*Task details*
Below are the entries to work from; restate word for word the portion that opens with the line containing "Саймън Колин (854, 723)" and closes with the line containing "Станете интернет милионери (588, 328)", keeping both.

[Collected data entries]

╔══

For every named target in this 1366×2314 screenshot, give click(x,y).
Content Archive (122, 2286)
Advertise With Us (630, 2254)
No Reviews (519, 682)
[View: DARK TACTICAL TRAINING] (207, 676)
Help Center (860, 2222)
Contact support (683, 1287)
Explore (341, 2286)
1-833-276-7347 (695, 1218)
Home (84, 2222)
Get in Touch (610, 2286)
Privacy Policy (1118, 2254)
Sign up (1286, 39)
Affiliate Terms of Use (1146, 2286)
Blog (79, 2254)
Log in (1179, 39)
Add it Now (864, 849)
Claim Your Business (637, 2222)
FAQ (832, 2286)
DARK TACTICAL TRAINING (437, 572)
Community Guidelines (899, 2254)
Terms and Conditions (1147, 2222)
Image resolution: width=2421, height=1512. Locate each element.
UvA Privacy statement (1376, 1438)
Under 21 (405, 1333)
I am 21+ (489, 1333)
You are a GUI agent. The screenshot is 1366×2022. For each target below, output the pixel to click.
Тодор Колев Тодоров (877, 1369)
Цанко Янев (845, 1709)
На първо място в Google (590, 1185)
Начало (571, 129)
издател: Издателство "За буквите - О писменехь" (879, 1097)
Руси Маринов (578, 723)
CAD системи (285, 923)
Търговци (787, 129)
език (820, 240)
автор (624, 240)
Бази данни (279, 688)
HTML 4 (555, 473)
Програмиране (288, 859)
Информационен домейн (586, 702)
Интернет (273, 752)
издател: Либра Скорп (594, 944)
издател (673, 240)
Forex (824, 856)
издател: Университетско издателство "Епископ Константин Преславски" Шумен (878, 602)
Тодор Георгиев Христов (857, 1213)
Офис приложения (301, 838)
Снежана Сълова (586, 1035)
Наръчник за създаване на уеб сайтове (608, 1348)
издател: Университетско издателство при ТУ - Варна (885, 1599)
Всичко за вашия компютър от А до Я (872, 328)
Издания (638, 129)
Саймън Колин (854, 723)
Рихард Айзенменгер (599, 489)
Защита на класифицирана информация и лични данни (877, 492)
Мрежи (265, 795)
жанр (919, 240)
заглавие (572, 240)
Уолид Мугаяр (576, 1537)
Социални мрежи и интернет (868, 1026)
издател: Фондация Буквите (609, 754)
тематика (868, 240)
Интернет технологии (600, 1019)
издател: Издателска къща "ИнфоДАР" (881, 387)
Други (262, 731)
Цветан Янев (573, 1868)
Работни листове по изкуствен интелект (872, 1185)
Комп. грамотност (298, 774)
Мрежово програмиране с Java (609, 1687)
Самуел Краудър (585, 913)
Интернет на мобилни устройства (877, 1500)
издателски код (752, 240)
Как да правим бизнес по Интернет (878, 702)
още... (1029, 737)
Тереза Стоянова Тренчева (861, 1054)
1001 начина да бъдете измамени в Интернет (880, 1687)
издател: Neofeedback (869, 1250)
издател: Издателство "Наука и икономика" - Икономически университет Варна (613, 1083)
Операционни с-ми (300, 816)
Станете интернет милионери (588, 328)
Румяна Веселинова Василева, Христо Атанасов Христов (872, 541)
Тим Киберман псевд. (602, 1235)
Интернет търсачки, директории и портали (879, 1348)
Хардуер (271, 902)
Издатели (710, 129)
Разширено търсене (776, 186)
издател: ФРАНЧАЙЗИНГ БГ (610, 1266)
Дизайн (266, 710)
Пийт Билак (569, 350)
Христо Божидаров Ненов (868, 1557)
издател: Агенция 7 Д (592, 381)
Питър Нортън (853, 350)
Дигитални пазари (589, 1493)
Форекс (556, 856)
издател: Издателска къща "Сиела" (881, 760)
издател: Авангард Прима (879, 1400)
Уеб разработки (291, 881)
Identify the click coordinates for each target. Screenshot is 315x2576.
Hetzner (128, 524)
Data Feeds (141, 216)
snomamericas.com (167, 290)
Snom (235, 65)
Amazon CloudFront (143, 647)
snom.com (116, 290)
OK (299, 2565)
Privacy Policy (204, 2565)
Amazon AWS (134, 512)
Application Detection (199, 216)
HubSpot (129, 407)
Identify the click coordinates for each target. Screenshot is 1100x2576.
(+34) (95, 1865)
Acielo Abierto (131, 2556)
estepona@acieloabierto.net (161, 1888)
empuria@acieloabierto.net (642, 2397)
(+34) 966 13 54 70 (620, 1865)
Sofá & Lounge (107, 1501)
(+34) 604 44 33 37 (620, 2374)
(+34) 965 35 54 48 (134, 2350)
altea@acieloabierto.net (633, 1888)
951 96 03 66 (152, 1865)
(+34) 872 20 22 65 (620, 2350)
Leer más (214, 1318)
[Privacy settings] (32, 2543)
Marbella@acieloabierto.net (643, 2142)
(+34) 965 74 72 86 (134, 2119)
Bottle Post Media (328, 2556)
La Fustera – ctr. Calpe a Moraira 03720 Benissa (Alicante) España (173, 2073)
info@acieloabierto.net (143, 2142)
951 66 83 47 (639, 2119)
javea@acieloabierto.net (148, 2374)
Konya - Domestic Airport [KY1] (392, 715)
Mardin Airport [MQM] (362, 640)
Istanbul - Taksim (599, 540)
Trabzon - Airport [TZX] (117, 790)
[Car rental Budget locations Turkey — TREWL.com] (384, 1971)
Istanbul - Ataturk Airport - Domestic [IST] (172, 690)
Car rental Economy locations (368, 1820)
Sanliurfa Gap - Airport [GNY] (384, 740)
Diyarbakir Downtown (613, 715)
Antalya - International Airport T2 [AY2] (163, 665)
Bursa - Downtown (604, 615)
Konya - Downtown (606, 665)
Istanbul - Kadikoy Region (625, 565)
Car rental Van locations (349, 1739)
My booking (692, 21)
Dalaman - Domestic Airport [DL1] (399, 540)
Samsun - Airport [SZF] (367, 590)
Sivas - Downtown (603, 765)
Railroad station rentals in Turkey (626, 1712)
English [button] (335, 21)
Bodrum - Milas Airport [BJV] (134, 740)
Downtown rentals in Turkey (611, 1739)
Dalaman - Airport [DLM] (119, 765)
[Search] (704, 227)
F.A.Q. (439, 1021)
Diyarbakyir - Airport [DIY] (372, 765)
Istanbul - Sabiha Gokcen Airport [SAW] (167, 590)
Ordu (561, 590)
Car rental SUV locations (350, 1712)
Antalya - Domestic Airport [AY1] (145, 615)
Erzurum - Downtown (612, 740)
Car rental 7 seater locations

╚══

*Answer to this task*
Саймън Колин (854, 723)
Рихард Айзенменгер (599, 489)
Защита на класифицирана информация и лични данни (877, 492)
Мрежи (265, 795)
жанр (919, 240)
заглавие (572, 240)
Уолид Мугаяр (576, 1537)
Социални мрежи и интернет (868, 1026)
издател: Фондация Буквите (609, 754)
тематика (868, 240)
Интернет технологии (600, 1019)
издател: Издателска къща "ИнфоДАР" (881, 387)
Други (262, 731)
Цветан Янев (573, 1868)
Работни листове по изкуствен интелект (872, 1185)
Комп. грамотност (298, 774)
Мрежово програмиране с Java (609, 1687)
Самуел Краудър (585, 913)
Интернет на мобилни устройства (877, 1500)
издателски код (752, 240)
Как да правим бизнес по Интернет (878, 702)
още... (1029, 737)
Тереза Стоянова Тренчева (861, 1054)
1001 начина да бъдете измамени в Интернет (880, 1687)
издател: Neofeedback (869, 1250)
издател: Издателство "Наука и икономика" - Икономически университет Варна (613, 1083)
Операционни с-ми (300, 816)
Станете интернет милионери (588, 328)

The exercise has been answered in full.